Monumento a la Iguana

MONUMENTO A LA IGUANA

“¡DÉJAME VIVIR!”

Título: ¡Déjame vivir! Monumento a la Iguana

Autor: Luis Gabriel de la Hoz Acosta

Técnica: Escultura en metal reciclado

 

¡Déjame vivir! Monumento a la Iguana, creada por el artista barranquero Luis Gabriel de la Hoz Acosta, es una escultura que usa el arte para conjugar de manera sensible conciencia ambiental y denuncia social. Concebida en el marco de la convocatoria Ambientarte 2023, la pieza se construye a partir de fragmentos y piezas metálicas recicladas, gesto que le valió el reconocimiento en la categoría de Innovación con materiales reciclados. Los residuos industriales, una vez desechados, se reconfiguran aquí como cuerpo de una especie amenazada, subrayando la tensión entre descarte y supervivencia. Cada fragmento de metal funciona como un engranaje que adquiere un nuevo sentido al integrarse en la silueta de la iguana, evidenciando que el reciclaje no es solo una práctica necesaria, sino también una fuente de potencia poética y creativa.

 

A través de esta creación, el artista el rescata materiales en desuso, a la vez que llama la atención sobre una especie amenazada que desea vivir.
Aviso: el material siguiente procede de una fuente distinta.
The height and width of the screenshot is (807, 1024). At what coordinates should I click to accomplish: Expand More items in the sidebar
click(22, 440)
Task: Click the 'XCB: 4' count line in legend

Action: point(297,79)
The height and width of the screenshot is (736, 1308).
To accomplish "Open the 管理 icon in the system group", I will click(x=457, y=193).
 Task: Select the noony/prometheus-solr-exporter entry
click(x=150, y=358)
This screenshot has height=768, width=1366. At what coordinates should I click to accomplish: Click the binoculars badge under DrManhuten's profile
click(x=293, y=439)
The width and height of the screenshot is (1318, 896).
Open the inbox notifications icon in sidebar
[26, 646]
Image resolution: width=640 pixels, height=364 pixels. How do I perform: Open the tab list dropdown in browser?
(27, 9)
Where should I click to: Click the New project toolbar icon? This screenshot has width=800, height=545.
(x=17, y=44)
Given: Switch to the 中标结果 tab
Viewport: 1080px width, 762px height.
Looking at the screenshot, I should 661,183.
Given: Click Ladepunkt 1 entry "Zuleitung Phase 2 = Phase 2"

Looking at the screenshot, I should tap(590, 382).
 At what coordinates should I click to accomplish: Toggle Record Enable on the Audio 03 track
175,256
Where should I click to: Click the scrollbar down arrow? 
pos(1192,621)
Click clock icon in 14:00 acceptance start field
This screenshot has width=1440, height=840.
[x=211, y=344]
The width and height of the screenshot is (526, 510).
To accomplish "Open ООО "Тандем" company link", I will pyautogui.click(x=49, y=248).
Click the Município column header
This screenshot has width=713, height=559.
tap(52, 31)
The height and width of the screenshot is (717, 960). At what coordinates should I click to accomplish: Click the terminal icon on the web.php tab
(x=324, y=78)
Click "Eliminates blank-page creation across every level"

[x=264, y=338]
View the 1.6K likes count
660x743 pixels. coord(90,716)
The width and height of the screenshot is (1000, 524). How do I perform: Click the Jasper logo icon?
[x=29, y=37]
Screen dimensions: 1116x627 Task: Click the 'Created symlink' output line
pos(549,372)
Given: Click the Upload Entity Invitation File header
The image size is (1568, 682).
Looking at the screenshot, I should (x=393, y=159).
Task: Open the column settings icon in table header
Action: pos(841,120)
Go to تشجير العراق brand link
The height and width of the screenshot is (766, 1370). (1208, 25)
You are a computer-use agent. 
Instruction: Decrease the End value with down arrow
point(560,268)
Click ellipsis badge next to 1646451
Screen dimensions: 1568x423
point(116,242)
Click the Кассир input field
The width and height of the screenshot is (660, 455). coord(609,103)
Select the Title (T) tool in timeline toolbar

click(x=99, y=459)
Entre Lo urbano y lo rural.

El uso de partes de bicicletas, motos y otros dispositivos mecánicos introduce una estética industrial que contrasta con la forma orgánica del animal, activando un diálogo entre lo urbano y lo natural, entre el progreso mecánico y el equilibrio ecológico. Más que una figura decorativa, esta iguana metálica se erige como símbolo de resistencia y de conciencia ambiental.

La elección de la iguana como protagonista responde a una problemática concreta: en La Guajira, la iguana verde se encuentra bajo amenaza por la caza para consumo y por prácticas de ocio como el uso de caucheras. Al representarla en metal —material resistente y duradero—, la obra propone un gesto simbólico inverso: preservar en lo sólido aquello que en la naturaleza es frágil, vulnerable y finito. La escultura se configura así como un llamado visual a reflexionar sobre el impacto humano en la fauna local y la responsabilidad colectiva frente a su protección.

De la Escultura al Monumento.

Como reconocimiento a esta propuesta, la obra ha sido erigida en gran formato como monumento a la entrada de la Universidad de La Guajira, sede Fonseca. Convertida en hito de acceso, su silueta interpela al transeúnte y lo invita a cuestionar sus prácticas de consumo y a valorar la biodiversidad de su entorno. La imponente figura de la iguana convoca desde la distancia como un grito a cielo abierto; un manifiesto visual a favor de la vida y el cuidado del planeta, y un recordatorio de que toda vida, incluso la más silenciosa, reclama su derecho a seguir existiendo.